→ INPUT MATERIAL:
------------------------------------
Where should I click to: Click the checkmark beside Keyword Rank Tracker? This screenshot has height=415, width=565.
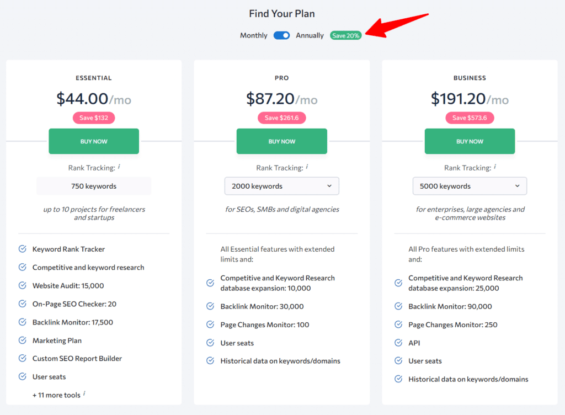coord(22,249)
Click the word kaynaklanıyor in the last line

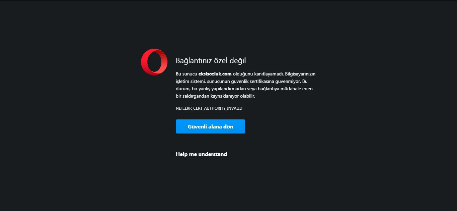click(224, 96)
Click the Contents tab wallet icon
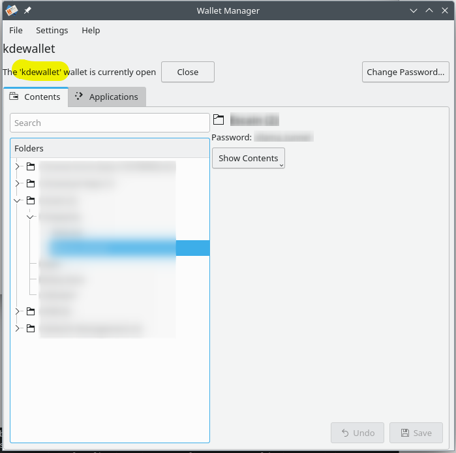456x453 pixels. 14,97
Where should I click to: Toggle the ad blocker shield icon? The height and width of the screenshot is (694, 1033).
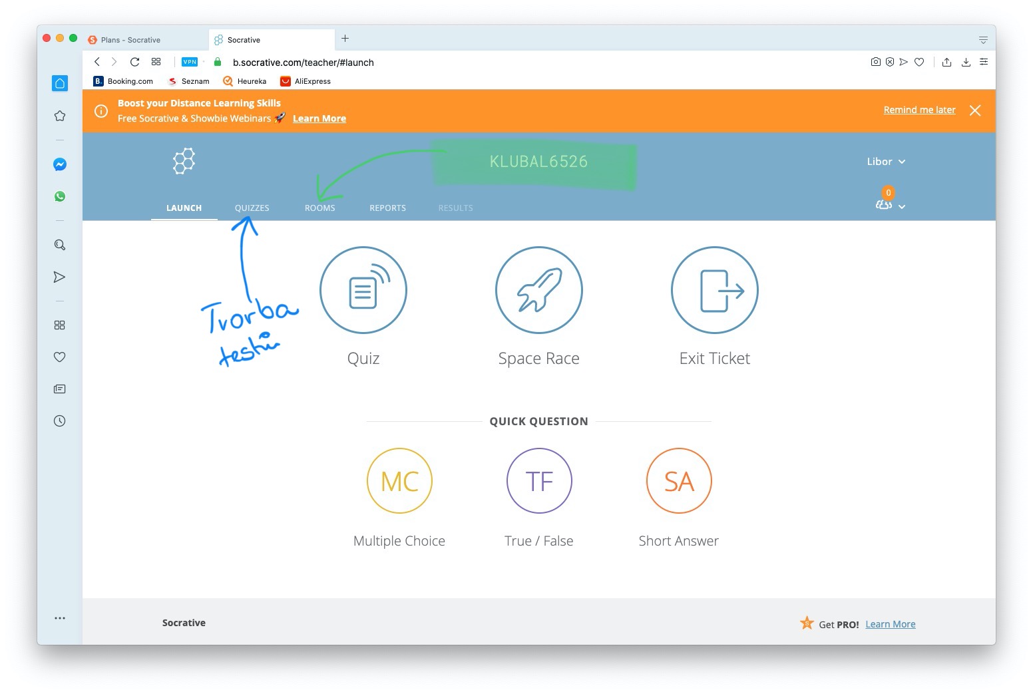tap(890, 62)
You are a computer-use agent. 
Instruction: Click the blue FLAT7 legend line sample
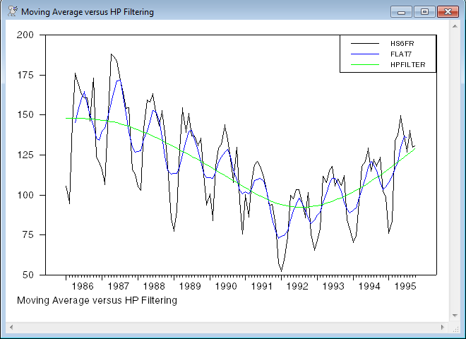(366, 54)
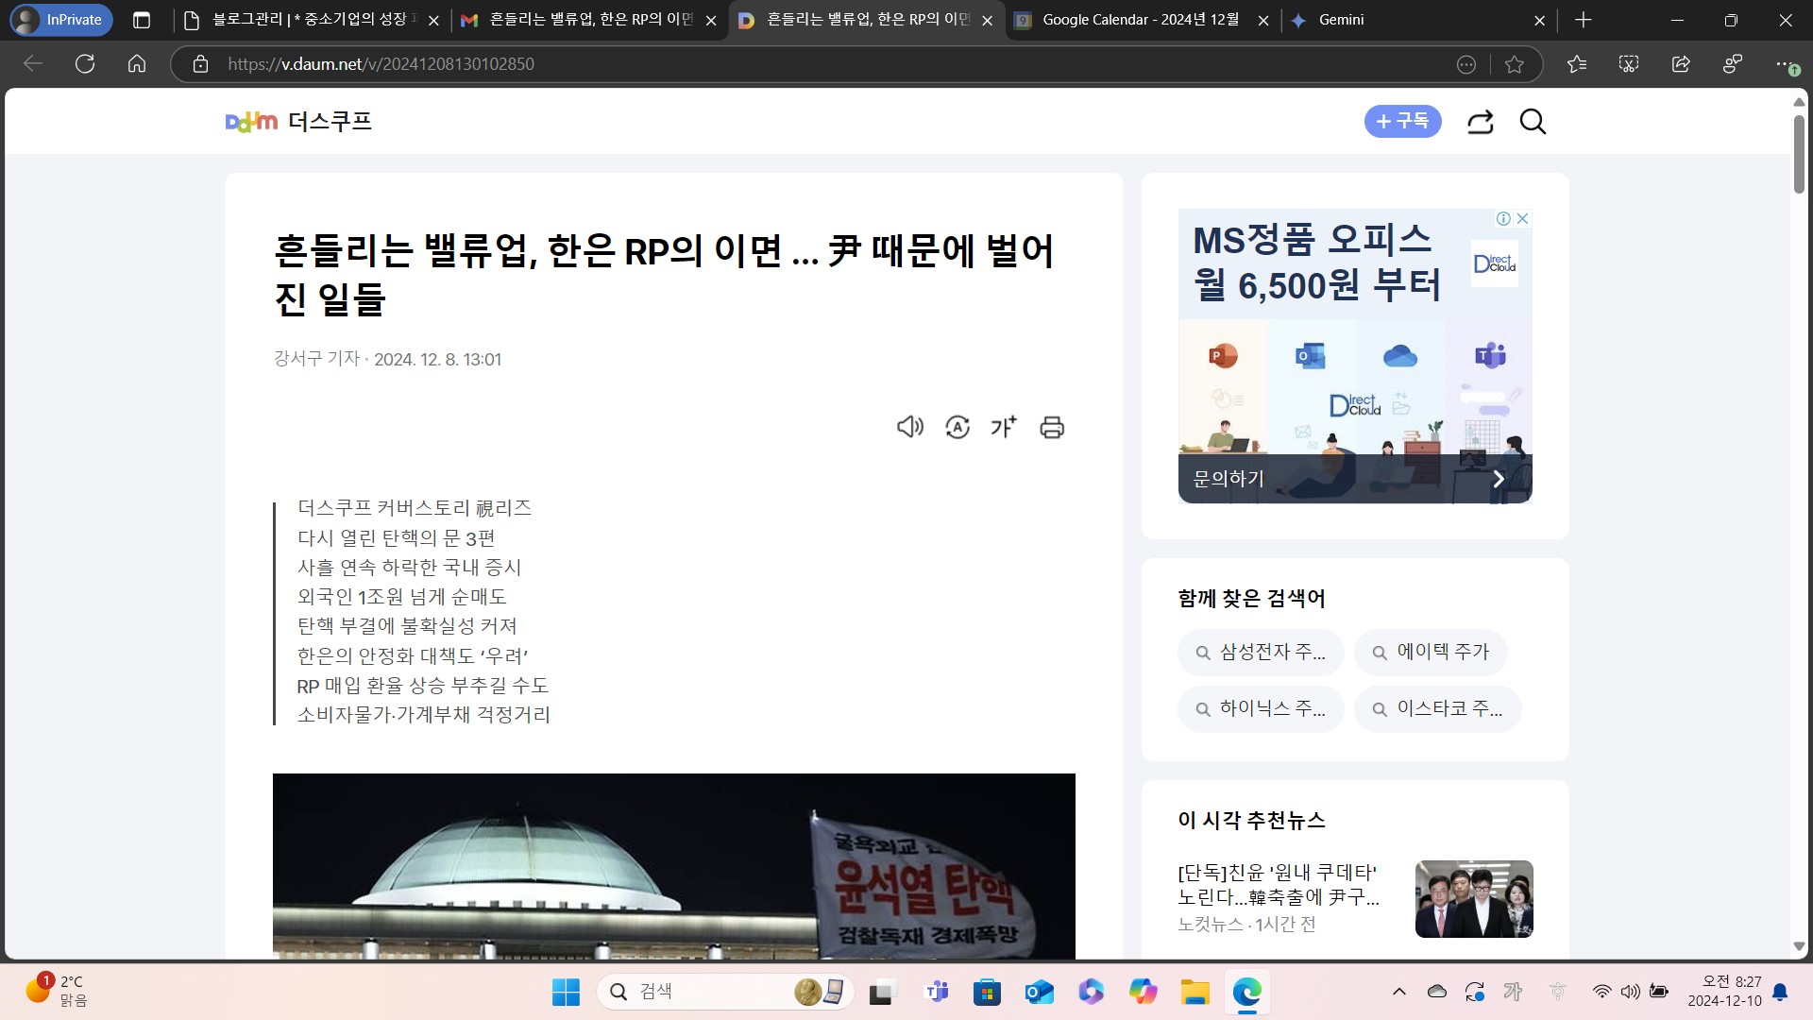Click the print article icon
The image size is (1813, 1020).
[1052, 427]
------------------------------------
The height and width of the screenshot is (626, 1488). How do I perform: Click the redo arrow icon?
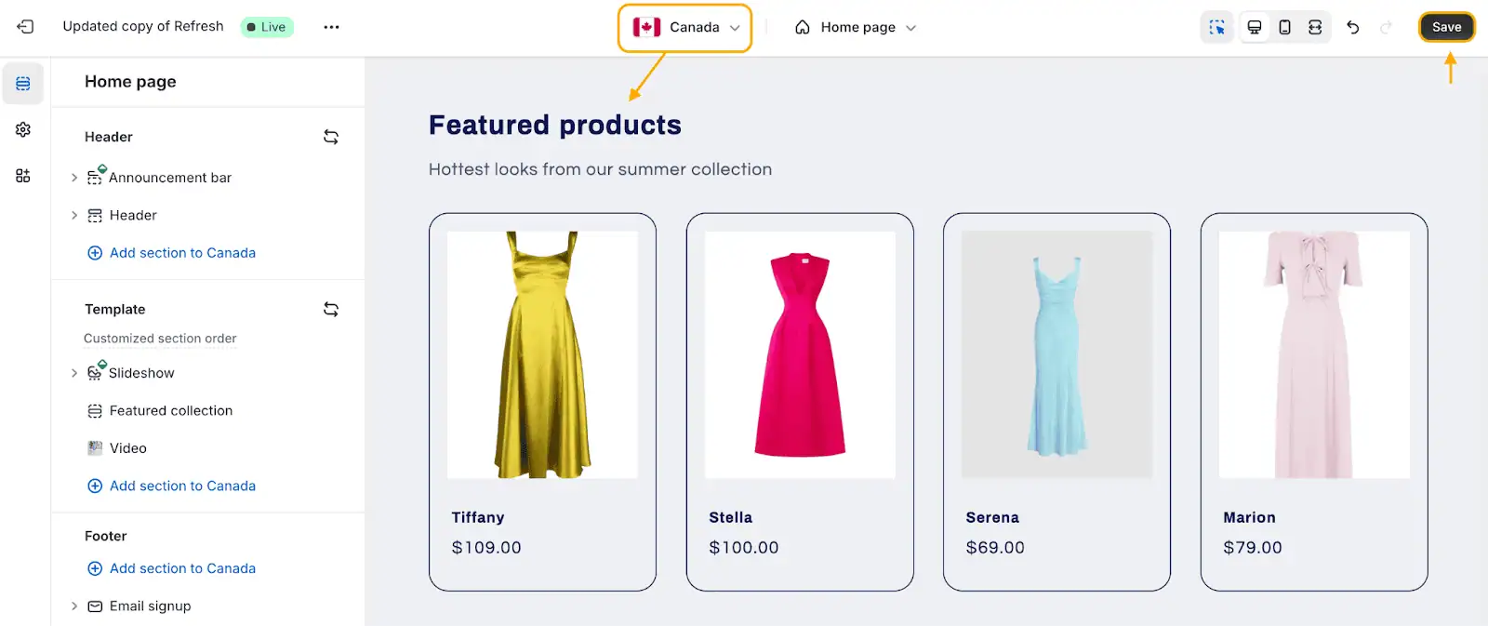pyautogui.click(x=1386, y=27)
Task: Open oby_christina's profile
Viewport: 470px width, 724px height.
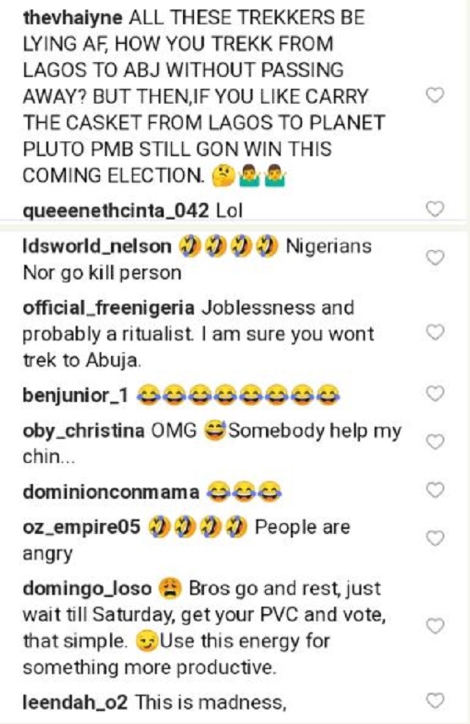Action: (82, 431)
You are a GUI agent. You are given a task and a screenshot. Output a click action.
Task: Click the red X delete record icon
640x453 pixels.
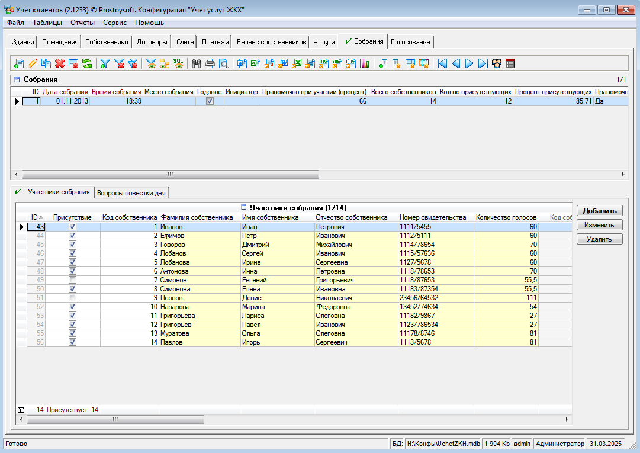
------------------------------------
→ EXERCISE PROMPT: Please return the part of the material that opens with the line containing "Where should I click to: Toggle" and closes with the line containing "[1052, 427]", both of those lines included, repeating them exactly. Leave the pictures out of your answer.

→ PROBLEM SOLUTION:
Where should I click to: Toggle the ad blocker shield icon? The height and width of the screenshot is (694, 1033).
tap(890, 62)
You are a computer-use agent. 
Instruction: Click the blue FLAT7 legend line sample
(366, 54)
Click the print article icon
The image size is (1813, 1020).
[1052, 427]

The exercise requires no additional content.